*** Opening of Exercise inputs ***

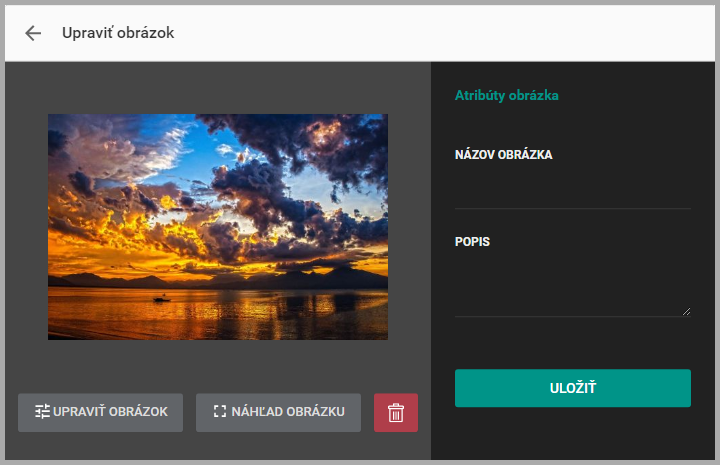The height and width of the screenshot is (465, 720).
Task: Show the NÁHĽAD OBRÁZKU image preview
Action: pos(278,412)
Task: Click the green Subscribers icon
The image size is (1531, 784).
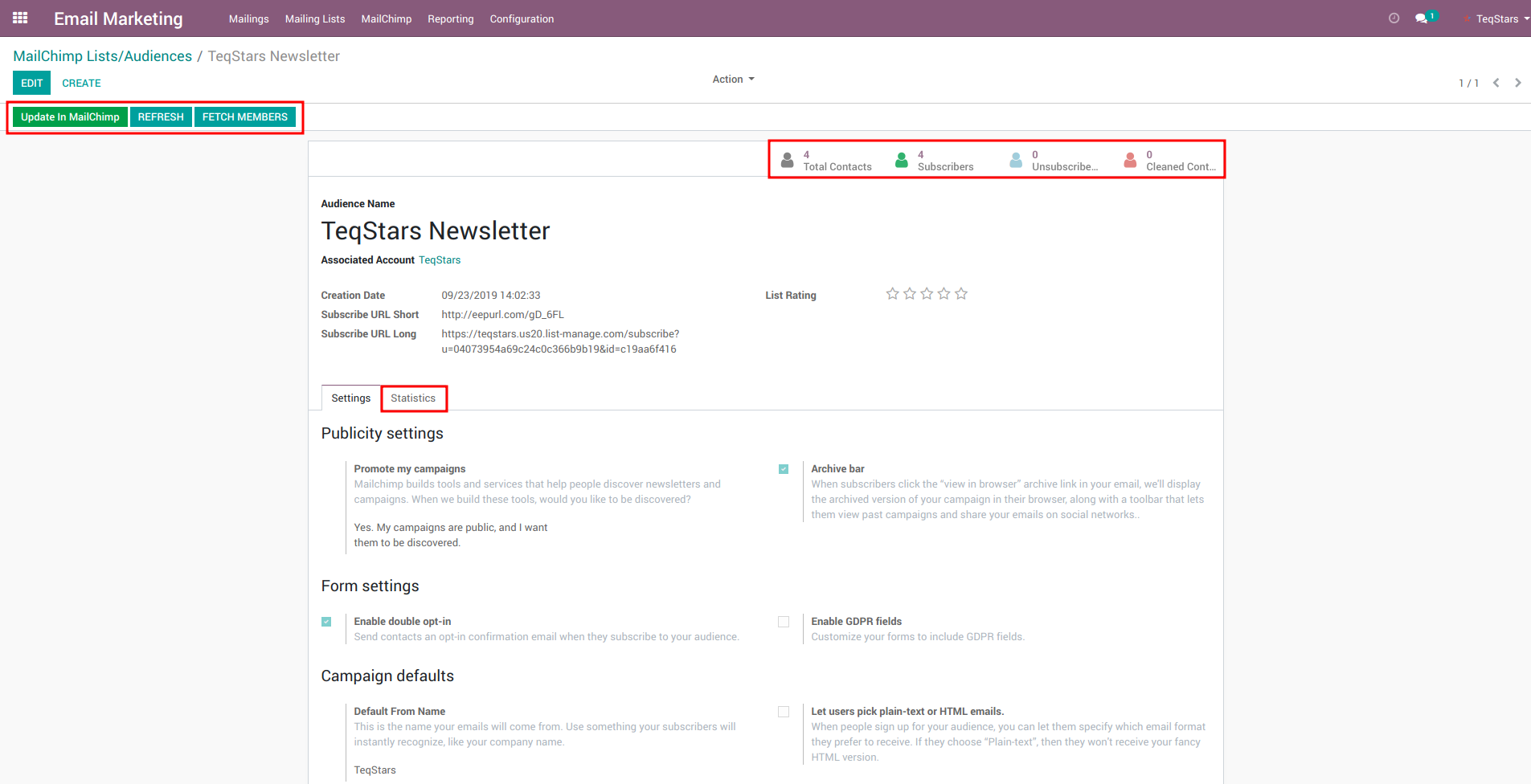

*** Close of Exercise inputs ***
*** Opening of Exercise inputs ***

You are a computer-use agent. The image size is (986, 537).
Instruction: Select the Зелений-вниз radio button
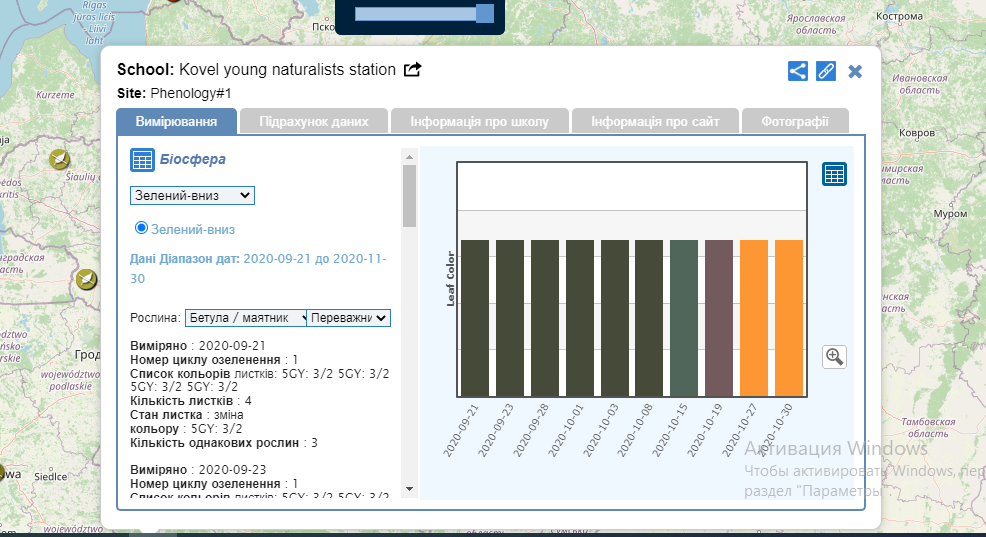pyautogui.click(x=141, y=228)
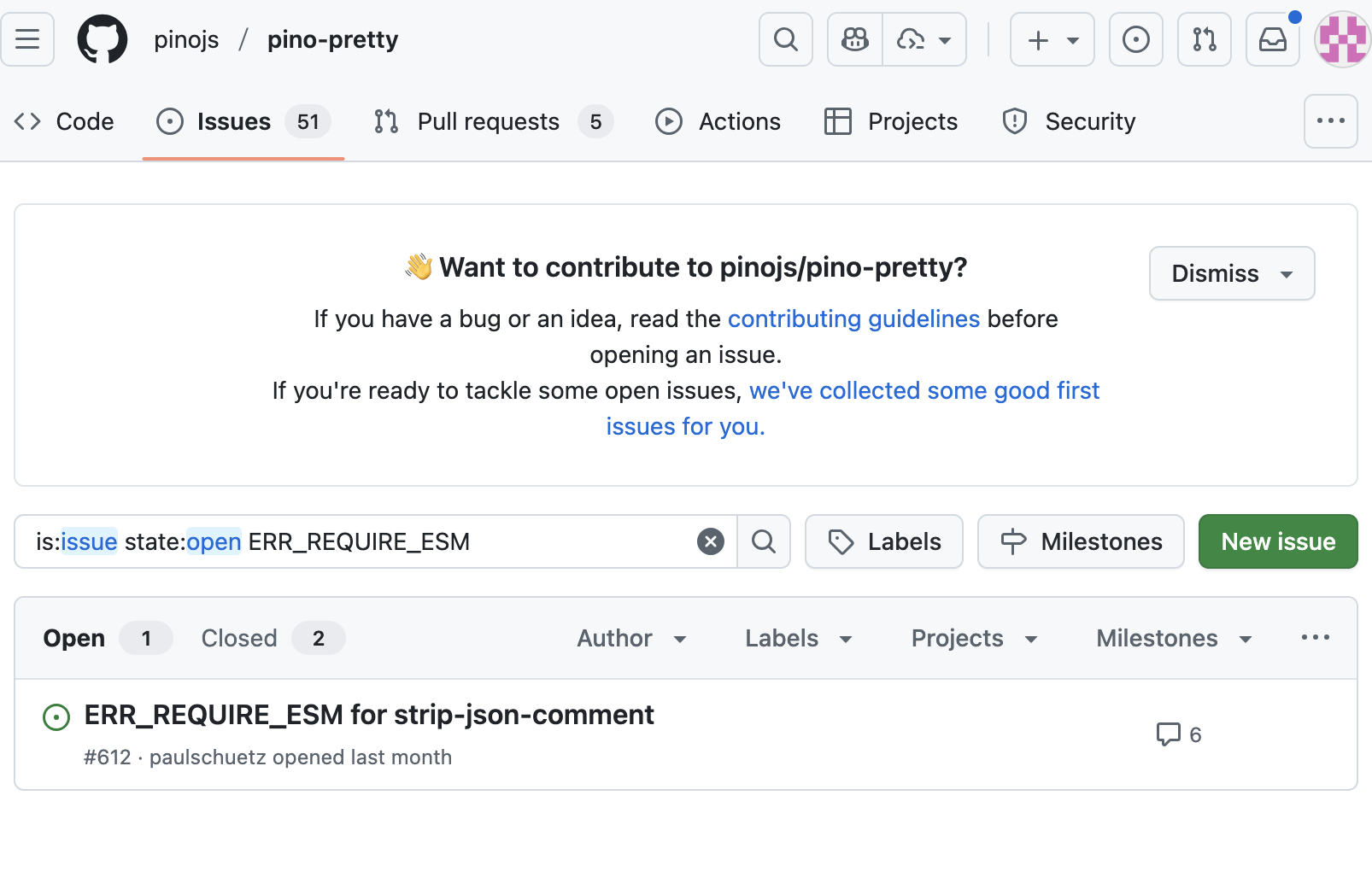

*** Close of Exercise inputs ***

Problem to solve
Using the records above, find and show each line with the string "size".

Result of the exercise
The image size is (1531, 784).
You are a computer-use agent. The image size is (986, 537).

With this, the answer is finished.